Exercise Requirements
  Exercise is important for the Pembroke Welsh Corgi, as it can develop back problems and needs to be kept at a healthy weight. If your dog is obese, its back problems will only get worse. As well, try to make sure your Corgi doesn’t jump. An active dog, the Pembroke Welsh Corgi loves to play and run. Regular exercise is mandatory, so a backyard is a great asset.  To wear your dog out, kids make excellent playmates – get them to play tug of war, hide and seek, and chase games. For outdoor activities to do with your Pembroke Welsh Corgi, go for a walk, jog or hike, or take your pooch to the dog park to play with other dogs.

Grooming
  The Pembroke Welsh Corgi is a wash-and-go dog. He has a medium-length double coat that should be brushed or combed at least weekly to control shedding. The coat sheds heavily twice a year, in spring and fall and will require extra brushing during that time.
  The Pembroke’s coat should never be extremely long with lots of feathering on the ears, chest, legs, feet, belly, and rear end. Dogs with that type of coat are known as “fluffies.” Some breeders may try to market fluffies as being rare or suggest that the coat can be trimmed, but don’t get sucked in by those tactics. There’s never any need to trim a Pembroke’s coat except to occasionally neaten the feet.
  Bathe the Pembroke only when he gets dirty or as often as you like. With the gentle dog shampoos available today, you can bathe a Pembroke weekly if you want without harming his coat.
  The rest is basic care. Trim the nails as needed, usually every week or two. Don’t let them get so long that you can hear them clicking on the floor. Brush the teeth with a vet-approved pet toothpaste for overall good health and fresh breath.

Children And Other Pets
  Pembrokes have a remarkable affinity for children, but thanks to their herding instincts, they sometimes nip at children's feet or ankles. Pems are eager learners, though, and can be trained out of this behavior at a young age.
  As with every breed, you should always teach children how to approach and touch dogs, and always supervise any interactions between dogs and young children to prevent any biting or ear or tail pulling on the part of either party. Teach your child never to approach any dog while he's eating or sleeping or to try to take the dog's food away. No dog, no matter how friendly, should ever be left unsupervised with a child.
  They usually are good with other pets in the household, so long as they have been socialized with them.

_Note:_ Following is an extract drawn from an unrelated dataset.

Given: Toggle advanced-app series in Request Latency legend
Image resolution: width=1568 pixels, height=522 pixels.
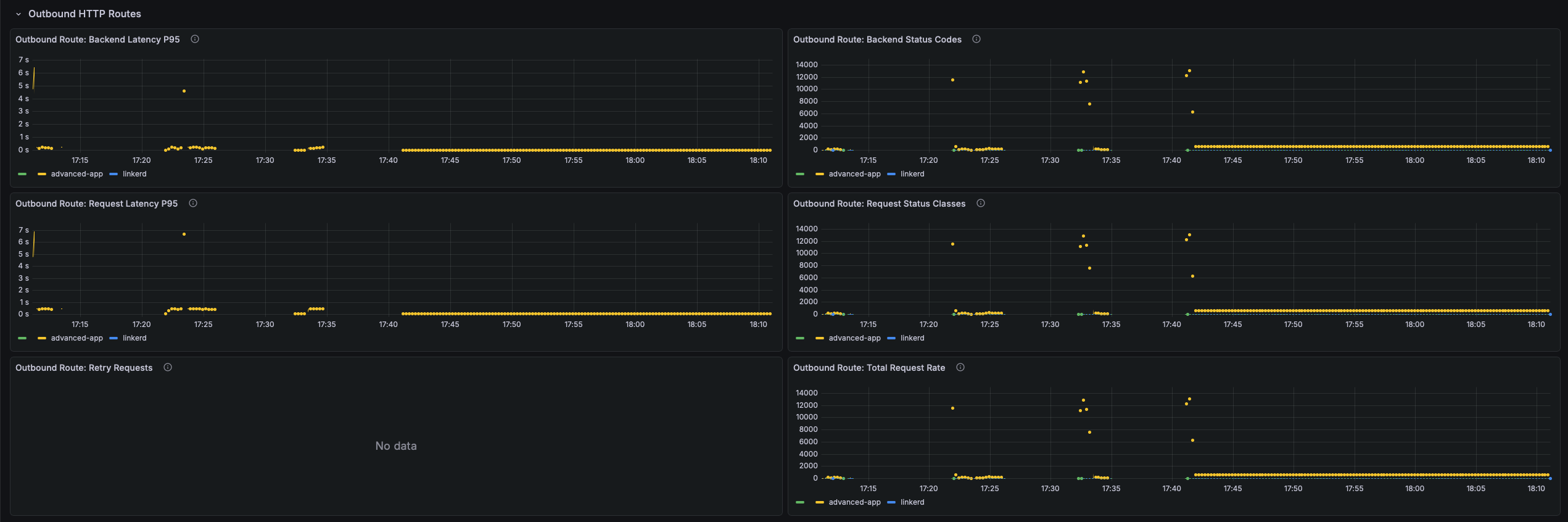Looking at the screenshot, I should click(x=76, y=338).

Is this breed right for you?
  A very active breed, the Pembroke Welsh Corgi loves children and wide-open spaces. Doing OK in an apartment if sufficiently exercised, this breed would do best with a large yard to roam in. A loud barker, it needs to be trained early to avoid problems and instinctively herding its own people and other animals. Although intelligent, the Corgi can sometimes be hard to train. It is best that you give the breed a lot of attention and socialization, as when left alone too long, it may become destructive. Easy to groom, the dog does shed heavily twice a year.

Did You Know?
  Queen Elizabeth II is perhaps the world’s most famous Corgi owner; she typically has four or five at a time and is frequently photographed with them. Her first Corgi, Susan, was a gift on her 18th birthday; most of her current dogs are Susan’s descendants.

In popular culture
  • Cowboy Bebop features an extraordinarily intelligent Pembroke Welsh Corgi named Ein.
  • Lil' Lightning from 101 Dalmatians II: Patch's London Adventure is a Pembroke Welsh Corgi.
  • In RWBY, Ruby and Yang have a Pembroke Welsh Corgi named Zwei, who is sent to them by their father Taiyang and may be a reference to Ein.
  • Well-known for their association with Queen Elizabeth II, who has owned more then 30 during her reign.
A dream day in the life
  The Pembroke Welsh Corgi loves its family and loves to work. It will wake up ensuring that the home is safe and immediately run outside to herd whatever possible. Enjoying playtime, it'll be happy with a training session and a few brain-stimulating games. A few barks at the mailman and any passerby, you will always know where the dog is in the house. Once it has its daily run, the Corgi will be more than pleased to be with the family for the remainder of the day before heading off to bed.